### TEXT PASSAGE
============

Generate random numbers with a given distribution

Question

Check out this question:

Swift probability of random number being selected?

The top answer suggests to use a switch statement, which does the job. However, if I have a very large number of cases to consider, the code looks very inelegant; I have a giant switch statement with very similar code in each case repeated over and over again.

Is there a nicer, cleaner way to pick a random number with a certain probability when you have a large number of probabilities to consider? (like ~30)

If you have similar cases you can write all similar cases in a single case by providing comma operator. — Amit89, May 18 '15 at 17:36
@Amit89 They are similar, but not identical. All cases only return a value, but return different values. — asdf, May 18 '15 at 17:43

Martin R · Accepted Answer · 2019-10-24T07:34:44.467

36

This is a Swift implementation strongly influenced by the various answers to Generate random numbers with a given (numerical) distribution.

For Swift 4.2/Xcode 10 and later (explanations inline):

func randomNumber(probabilities: [Double]) -> Int {

    // Sum of all probabilities (so that we don't have to require that the sum is 1.0):
    let sum = probabilities.reduce(0, +)
    // Random number in the range 0.0 <= rnd < sum :
    let rnd = Double.random(in: 0.0 ..< sum)
    // Find the first interval of accumulated probabilities into which `rnd` falls:
    var accum = 0.0
    for (i, p) in probabilities.enumerated() {
        accum += p
        if rnd < accum {
            return i
        }
    }
    // This point might be reached due to floating point inaccuracies:
    return (probabilities.count - 1)
}

Examples:

let x = randomNumber(probabilities: [0.2, 0.3, 0.5])

returns 0 with probability 0.2, 1 with probability 0.3, and 2 with probability 0.5.

let x = randomNumber(probabilities: [1.0, 2.0])

return 0 with probability 1/3 and 1 with probability 2/3.

For Swift 3/Xcode 8:

func randomNumber(probabilities: [Double]) -> Int {

    // Sum of all probabilities (so that we don't have to require that the sum is 1.0):
    let sum = probabilities.reduce(0, +)
    // Random number in the range 0.0 <= rnd < sum :
    let rnd = sum * Double(arc4random_uniform(UInt32.max)) / Double(UInt32.max)
    // Find the first interval of accumulated probabilities into which `rnd` falls:
    var accum = 0.0
    for (i, p) in probabilities.enumerated() {
        accum += p
        if rnd < accum {
            return i
        }
    }
    // This point might be reached due to floating point inaccuracies:
    return (probabilities.count - 1)
}

For Swift 2/Xcode 7:

func randomNumber(probabilities probabilities: [Double]) -> Int {

    // Sum of all probabilities (so that we don't have to require that the sum is 1.0):
    let sum = probabilities.reduce(0, combine: +)
    // Random number in the range 0.0 <= rnd < sum :
    let rnd = sum * Double(arc4random_uniform(UInt32.max)) / Double(UInt32.max)

============

### RECORDED INFORMATION
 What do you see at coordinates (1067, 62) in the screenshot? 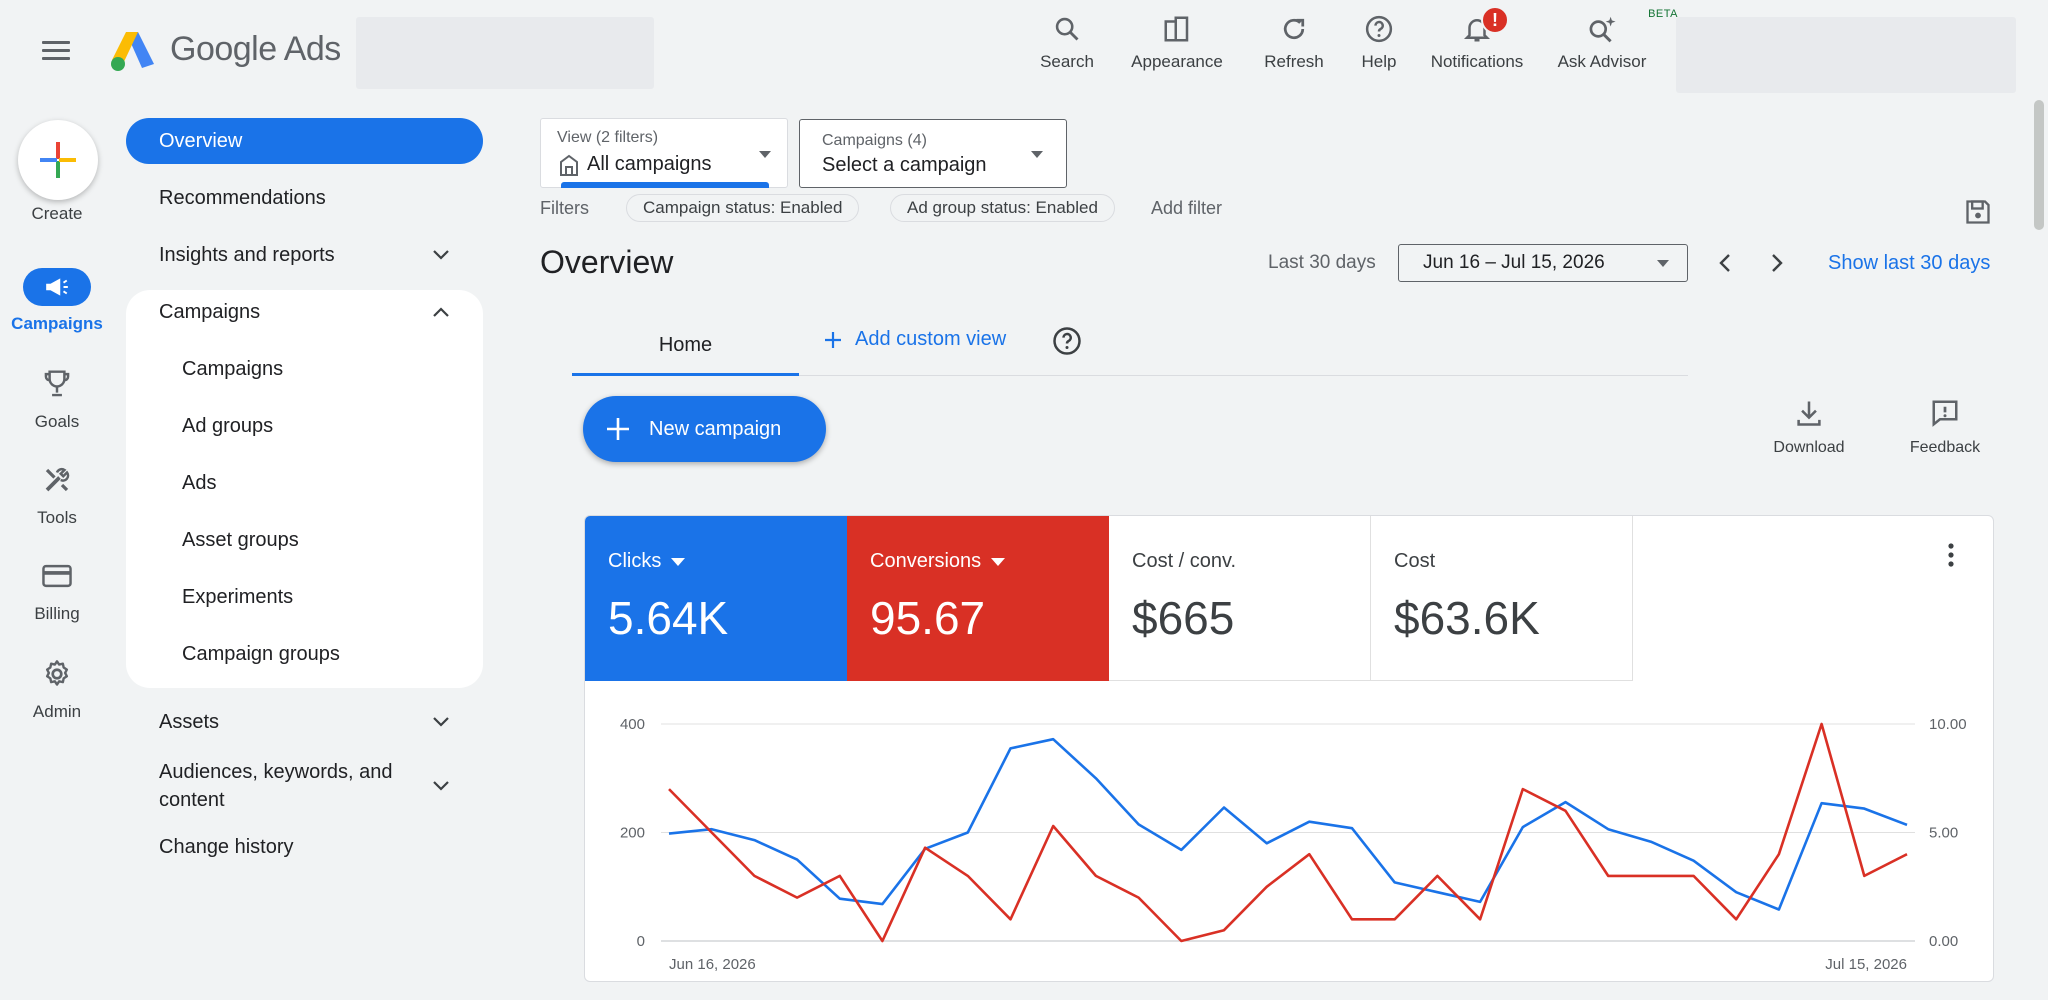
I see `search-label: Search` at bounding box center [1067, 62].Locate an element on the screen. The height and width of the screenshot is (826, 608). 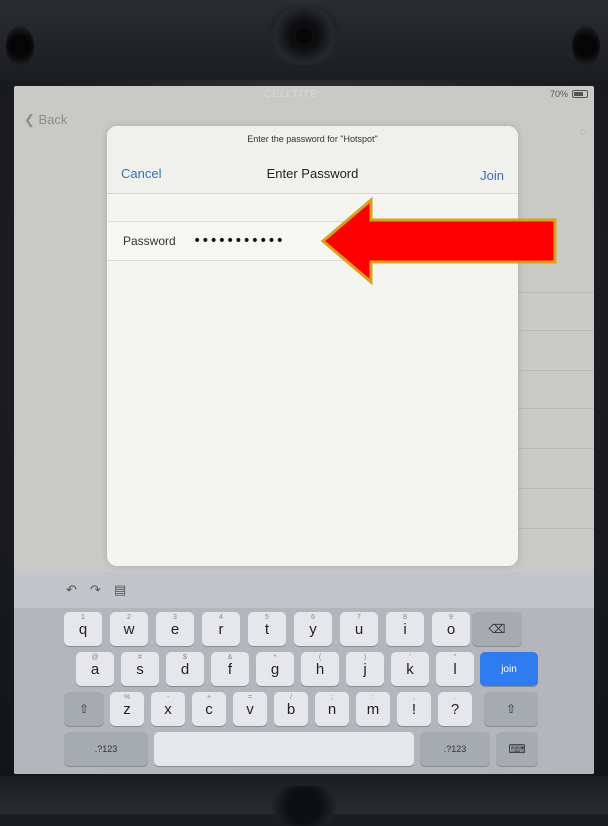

============

### INSTRUCTIONS FOR THE TASK
According to the comments in the Swift random number thread's code, why might the final return statement be reached?

### SOLUTION
It might be reached because of floating point inaccuracies.